Sudanese Vice President discusses Abyei status before returning to peace talks
KHARTOUM, March 11 (AFP) — Sudan’s chief delegate in peace talks with southern rebels discussed here Thursday the status of the contested region of Abyei, a main obstacle in ending Africa’s oldest civil war, officials said.
First Vice President Ali Osman Taha broke off talks with the rebel Sudan People’s Liberation Army (SPLA) in Kenya and returned to Khartoum for talks on the contested region, the officials said.
Taha was due to consult members of Sudan’s National Assembly, or parliament, after meeting government officials, before returning to Kenya later Thursday, they added.
Sudanese peace talks have stalled over the future of Abyei, believed to be rich in oil and which the SPLA claims to represent.
But the central region lies on the northern side of an administrative border laid out in a 1956 mandate from British colonial rule, which Khartoum and the SPLA use to delineate between north and south Sudan.
Sudanese President Omar Hassan al-Beshir has repeatedly refused to let Abyei, where Arab tribes live, come under an SPLA-administered southern Sudan.
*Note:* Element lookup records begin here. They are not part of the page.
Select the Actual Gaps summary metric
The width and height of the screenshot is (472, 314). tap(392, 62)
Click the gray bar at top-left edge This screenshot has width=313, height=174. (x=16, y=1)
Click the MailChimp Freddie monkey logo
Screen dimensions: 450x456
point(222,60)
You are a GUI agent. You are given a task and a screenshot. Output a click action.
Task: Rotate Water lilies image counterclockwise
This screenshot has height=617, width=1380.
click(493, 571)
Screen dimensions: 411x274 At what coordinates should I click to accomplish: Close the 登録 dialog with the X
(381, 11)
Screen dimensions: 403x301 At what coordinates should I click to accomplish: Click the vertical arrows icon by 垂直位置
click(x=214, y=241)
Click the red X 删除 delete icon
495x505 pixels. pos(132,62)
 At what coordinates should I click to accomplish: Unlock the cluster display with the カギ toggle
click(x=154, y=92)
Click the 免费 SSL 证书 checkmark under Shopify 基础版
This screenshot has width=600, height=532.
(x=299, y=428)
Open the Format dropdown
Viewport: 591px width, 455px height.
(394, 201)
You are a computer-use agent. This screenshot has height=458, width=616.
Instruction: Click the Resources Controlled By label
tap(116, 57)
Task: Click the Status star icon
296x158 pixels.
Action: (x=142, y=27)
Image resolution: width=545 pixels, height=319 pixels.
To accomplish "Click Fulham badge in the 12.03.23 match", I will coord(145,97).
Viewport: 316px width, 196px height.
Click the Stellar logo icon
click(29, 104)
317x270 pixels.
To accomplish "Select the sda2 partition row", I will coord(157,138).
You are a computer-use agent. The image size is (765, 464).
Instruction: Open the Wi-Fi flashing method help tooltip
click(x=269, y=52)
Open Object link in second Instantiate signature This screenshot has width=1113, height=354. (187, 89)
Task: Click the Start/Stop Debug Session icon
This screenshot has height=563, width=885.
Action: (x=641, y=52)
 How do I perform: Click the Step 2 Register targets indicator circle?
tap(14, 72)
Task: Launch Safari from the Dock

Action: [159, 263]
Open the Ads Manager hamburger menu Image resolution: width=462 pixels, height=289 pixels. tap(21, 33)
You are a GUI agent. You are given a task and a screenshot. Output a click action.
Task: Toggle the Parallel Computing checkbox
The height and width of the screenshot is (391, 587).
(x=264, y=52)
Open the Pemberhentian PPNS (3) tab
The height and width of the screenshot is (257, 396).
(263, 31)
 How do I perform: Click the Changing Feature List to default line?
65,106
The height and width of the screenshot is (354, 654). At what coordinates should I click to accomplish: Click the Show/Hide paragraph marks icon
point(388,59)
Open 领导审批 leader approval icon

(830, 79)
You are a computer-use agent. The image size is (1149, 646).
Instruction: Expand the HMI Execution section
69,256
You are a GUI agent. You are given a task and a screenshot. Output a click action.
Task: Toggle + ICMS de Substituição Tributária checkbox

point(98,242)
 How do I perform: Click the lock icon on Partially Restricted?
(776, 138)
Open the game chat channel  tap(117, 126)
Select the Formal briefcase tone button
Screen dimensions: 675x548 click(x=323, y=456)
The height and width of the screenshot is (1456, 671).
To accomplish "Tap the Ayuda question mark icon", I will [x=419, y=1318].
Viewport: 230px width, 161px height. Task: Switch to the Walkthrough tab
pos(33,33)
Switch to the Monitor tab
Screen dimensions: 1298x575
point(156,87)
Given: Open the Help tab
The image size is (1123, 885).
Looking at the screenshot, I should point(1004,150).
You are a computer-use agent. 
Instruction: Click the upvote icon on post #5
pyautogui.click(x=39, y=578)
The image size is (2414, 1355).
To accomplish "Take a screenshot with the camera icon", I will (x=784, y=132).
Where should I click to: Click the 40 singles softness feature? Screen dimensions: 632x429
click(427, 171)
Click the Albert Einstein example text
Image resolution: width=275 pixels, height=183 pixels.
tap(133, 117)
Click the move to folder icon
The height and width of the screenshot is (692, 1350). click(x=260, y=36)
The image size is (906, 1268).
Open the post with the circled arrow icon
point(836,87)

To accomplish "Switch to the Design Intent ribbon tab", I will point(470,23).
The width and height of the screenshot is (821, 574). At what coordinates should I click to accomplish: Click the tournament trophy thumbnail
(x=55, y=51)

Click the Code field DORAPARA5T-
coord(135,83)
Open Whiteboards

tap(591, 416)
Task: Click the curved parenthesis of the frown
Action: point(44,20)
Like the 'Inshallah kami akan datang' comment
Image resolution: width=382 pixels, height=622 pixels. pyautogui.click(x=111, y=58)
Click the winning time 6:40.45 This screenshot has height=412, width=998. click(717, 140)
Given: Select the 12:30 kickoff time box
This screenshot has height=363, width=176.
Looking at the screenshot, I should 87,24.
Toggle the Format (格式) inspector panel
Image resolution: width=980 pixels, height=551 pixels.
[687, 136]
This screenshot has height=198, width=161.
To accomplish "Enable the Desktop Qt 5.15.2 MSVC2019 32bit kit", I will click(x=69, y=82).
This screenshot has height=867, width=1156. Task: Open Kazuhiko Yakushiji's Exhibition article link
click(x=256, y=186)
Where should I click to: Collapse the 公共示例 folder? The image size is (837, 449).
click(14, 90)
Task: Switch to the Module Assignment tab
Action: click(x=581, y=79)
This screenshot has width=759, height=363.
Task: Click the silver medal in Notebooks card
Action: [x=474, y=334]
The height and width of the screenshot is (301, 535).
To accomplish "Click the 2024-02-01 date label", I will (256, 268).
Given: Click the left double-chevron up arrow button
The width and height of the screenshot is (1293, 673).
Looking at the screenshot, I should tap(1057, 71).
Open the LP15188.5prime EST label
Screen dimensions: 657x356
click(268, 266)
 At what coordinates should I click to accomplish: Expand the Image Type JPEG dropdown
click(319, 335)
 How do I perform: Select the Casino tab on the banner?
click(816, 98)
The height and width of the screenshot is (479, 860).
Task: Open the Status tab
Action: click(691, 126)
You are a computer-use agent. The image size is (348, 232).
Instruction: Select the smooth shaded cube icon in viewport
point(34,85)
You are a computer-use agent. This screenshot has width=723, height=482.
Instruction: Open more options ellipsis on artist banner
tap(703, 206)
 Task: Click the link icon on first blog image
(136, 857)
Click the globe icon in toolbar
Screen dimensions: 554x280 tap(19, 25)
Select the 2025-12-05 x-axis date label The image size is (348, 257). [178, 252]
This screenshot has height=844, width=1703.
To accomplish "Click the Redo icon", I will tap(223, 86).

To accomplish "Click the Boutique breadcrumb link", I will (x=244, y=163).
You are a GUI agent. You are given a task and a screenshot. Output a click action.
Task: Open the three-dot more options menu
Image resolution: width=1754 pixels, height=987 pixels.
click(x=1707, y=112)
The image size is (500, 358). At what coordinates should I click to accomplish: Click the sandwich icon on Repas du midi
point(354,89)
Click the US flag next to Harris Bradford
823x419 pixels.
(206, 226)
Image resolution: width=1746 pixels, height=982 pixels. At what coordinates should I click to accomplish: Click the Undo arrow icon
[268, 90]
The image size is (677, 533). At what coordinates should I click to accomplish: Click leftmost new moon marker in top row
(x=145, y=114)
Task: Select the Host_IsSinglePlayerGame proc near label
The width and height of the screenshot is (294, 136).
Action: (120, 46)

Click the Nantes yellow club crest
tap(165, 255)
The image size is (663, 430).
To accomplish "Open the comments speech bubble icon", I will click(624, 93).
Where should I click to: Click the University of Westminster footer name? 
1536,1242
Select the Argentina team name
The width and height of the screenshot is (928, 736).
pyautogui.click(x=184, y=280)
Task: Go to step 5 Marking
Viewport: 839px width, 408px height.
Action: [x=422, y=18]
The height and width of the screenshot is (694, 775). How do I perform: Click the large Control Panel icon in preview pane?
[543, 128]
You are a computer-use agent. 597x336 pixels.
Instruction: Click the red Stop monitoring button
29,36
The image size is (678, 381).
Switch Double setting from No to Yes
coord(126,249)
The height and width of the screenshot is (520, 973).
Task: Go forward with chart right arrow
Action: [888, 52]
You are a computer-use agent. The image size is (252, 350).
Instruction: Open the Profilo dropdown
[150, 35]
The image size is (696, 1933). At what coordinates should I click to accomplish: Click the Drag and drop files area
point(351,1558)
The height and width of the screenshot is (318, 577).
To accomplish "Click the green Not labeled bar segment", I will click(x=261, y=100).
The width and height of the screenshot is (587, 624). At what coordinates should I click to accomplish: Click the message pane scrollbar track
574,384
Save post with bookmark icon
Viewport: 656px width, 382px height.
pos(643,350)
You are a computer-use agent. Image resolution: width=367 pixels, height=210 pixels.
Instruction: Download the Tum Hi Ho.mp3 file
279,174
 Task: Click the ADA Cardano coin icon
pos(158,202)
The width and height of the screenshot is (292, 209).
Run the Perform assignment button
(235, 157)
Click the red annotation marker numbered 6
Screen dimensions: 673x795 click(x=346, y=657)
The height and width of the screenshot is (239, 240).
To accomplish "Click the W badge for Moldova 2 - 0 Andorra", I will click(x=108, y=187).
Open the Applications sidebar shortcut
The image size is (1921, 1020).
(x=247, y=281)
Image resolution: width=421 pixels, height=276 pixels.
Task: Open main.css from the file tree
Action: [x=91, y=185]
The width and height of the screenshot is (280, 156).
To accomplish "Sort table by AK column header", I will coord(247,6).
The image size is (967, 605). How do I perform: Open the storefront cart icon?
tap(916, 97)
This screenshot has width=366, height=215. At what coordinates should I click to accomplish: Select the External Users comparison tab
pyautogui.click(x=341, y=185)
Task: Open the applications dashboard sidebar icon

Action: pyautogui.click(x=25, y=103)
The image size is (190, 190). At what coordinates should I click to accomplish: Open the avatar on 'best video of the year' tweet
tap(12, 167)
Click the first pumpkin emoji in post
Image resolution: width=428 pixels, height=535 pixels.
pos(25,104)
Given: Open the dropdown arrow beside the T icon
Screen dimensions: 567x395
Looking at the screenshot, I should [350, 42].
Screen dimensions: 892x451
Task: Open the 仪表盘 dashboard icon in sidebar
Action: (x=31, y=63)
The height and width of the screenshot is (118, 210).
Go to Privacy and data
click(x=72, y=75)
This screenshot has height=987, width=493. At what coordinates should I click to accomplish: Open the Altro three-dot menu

In comments published Thursday, Sudanese Foreign Minister Mustafa Osman Ismail said Taha’s round of contacts were intended to move the process forward.
“The government does not want to create problems but wants to be consistent in its position based on the documents,” Ismail said, alluding to the British mandate.
Taha had been due to return to Kenya on Wednesday but postponed his trip for 24 hours to allow for Thursday’s contacts.
US Secretary of State Colin Powell said last week that he hoped the main stumbling blocks in the peace talks would be solved before the end of March.
The latest round of peace talks between Khartoum and the SPLA started on Februray 17 in Naivasha, 80 kilometres (50 miles) northwest of Nairobi, and is due to be wrapped up by March 18.
They aim to end the deadly civil war, which erupted in 1983 between the south, where most observe traditional African religions and Christianity, and the Muslim, Arabised north.
The conflict along with war-related famine and disease has claimed at least 1.5 million lives, mostly in the south.